An area of unspoilt farmland which Bath residents believe saved the city from flooding during Storm Dennis could be protected for generations to come.
Plans to spend millions of pounds transforming Bathampton Meadows into a park and ride site serving the east of Bath were shelved in 2017, after fierce opposition from the public.
Now Bath and North East Somerset Council is in talks with the National Trust about an asset transfer to protect the land in future, with an unusual deal which may not require the council to fund its maintenance.
Scores of photos have been posted to social media in the last few days of the land covered in water.
One local, David Higgs, said on Twitter the meadows had become ‘Bathampton lake’.
While others spoke of the land absorbing the huge amounts of rainfall, preventing the centre of Bath facing a ‘deluge’.
The future of the meadows would have looked very different if massive public opposition failed to convince the council to drop its plan for a new park and ride.

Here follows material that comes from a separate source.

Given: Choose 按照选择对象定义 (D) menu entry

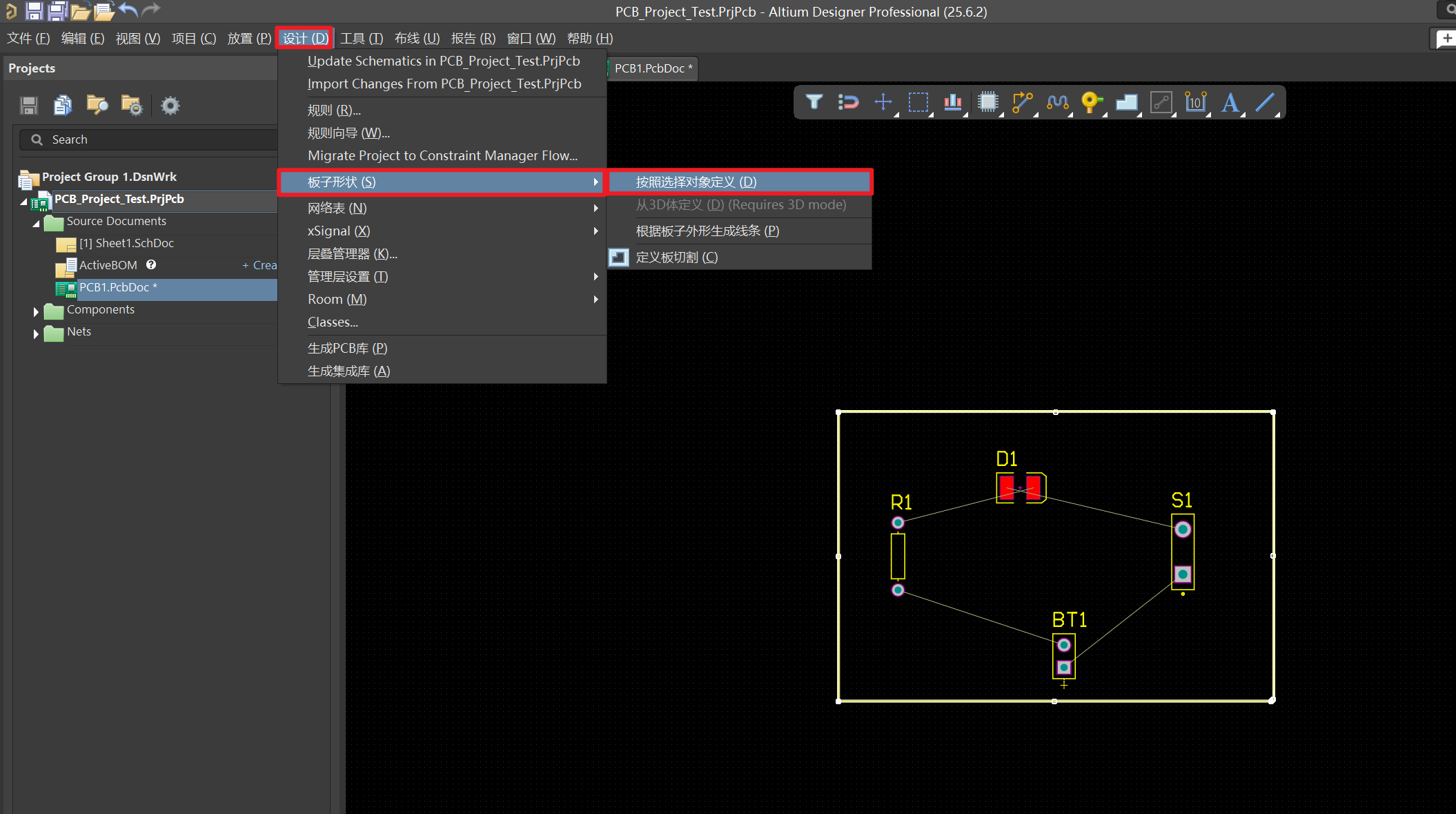Looking at the screenshot, I should tap(696, 182).
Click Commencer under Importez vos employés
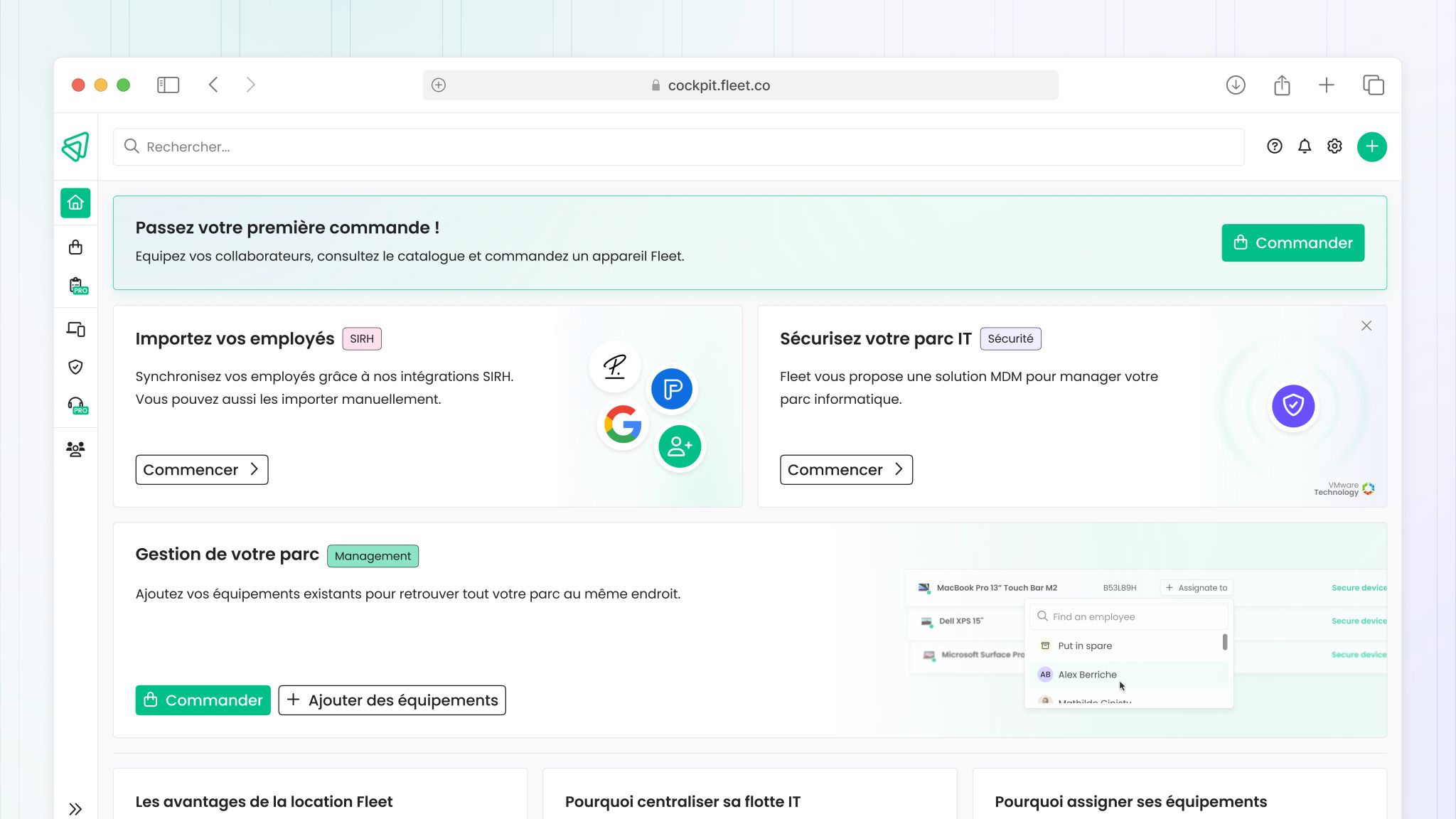This screenshot has width=1456, height=819. click(201, 470)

— Alison Millar (@amillar5) February 17, 2020
Councillor Kevin Guy said the community had been “vindicated” after the meadows prevented a “complete mess” in Bath after the recent storms.
The council only owns some of the land but he revealed that another landowner, his father-in-law, is also negotiating with the National Trust, meaning more of the meadows could be protected.
Mr Guy told the Bathavon North Forum meeting on Monday 17th February: “This is a new policy for the National Trust. Traditionally they’ve taken on old houses – they want to diversify their portfolio.
“The National Trust are extremely interested and the administration want to give it to them.
“We promised we would give it to the National Trust. It’s just a case of the officers doing the paperwork.”
“They want you to decide what happens to the land. They want to ensure it is accessible for people.
“Sarah Warren and I want to create cycling routes to town to create a people’s highway, but it’s not being imposed in any way.
“My father-in-law-owns a stretch of the land. The National Trust are in negotiations with him. I’m persuading him gently.”
Asked if there were plans to improve the drainage of the meadow, Mr Guy said: “The community have been vindicated by not allowing a park and ride here.
Bathampton Mill car park flooded on both sides. Meadows have absorbed all they can. pic.twitter.com/Cfvq0B45h2
— Ant (@antinbath) February 17, 2020
“The meadow has been doing its job soaking up a lot of water that would’ve been in the city centre or flooded the other side of Bath.”
Millions of pounds were spent on plans for a park and ride to serve the east of Bath before public opposition forced the previous Conservative administration into a U-turn in July 2017.
More than 6,000 people signed a petition to stop the development.
Campaign group the Bathampton Meadows Alliance asked all the parties what they would put the meadows “put beyond the reach of inappropriate development in perpetuity”.
The Liberal Democrats who now have control of the council said they would transfer it to the National Trust.
The 125-year-old charity has the unique statutory power to declare land “inalienable” – meaning it cannot be voluntarily sold, mortgaged or compulsorily purchased against the charity’s wishes without special parliamentary procedure.
Environment and design manager Mark Minkley told the forum: “I would be very surprised if the National Trust pulled out. This fits with their new vision.
“The business case is about protecting the World Heritage Site and its setting for future generations.
“They recognise there are opportunities to improve the habitat and make it better for people.
“Normally, if you were giving them land you’d have to pay for its maintenance. We’re transferring it without a budget.
“They are very keen to take it on because they see its strategic importance.
“We’re hoping by the spring or summer we’ll get to a decision. The National Trust are committed to having a series of workshops with the community to work out what the priorities are for the land.”
He said the car park on the east of the site is not part of the asset transfer and will continue to be leased to Batheaston Parish Council.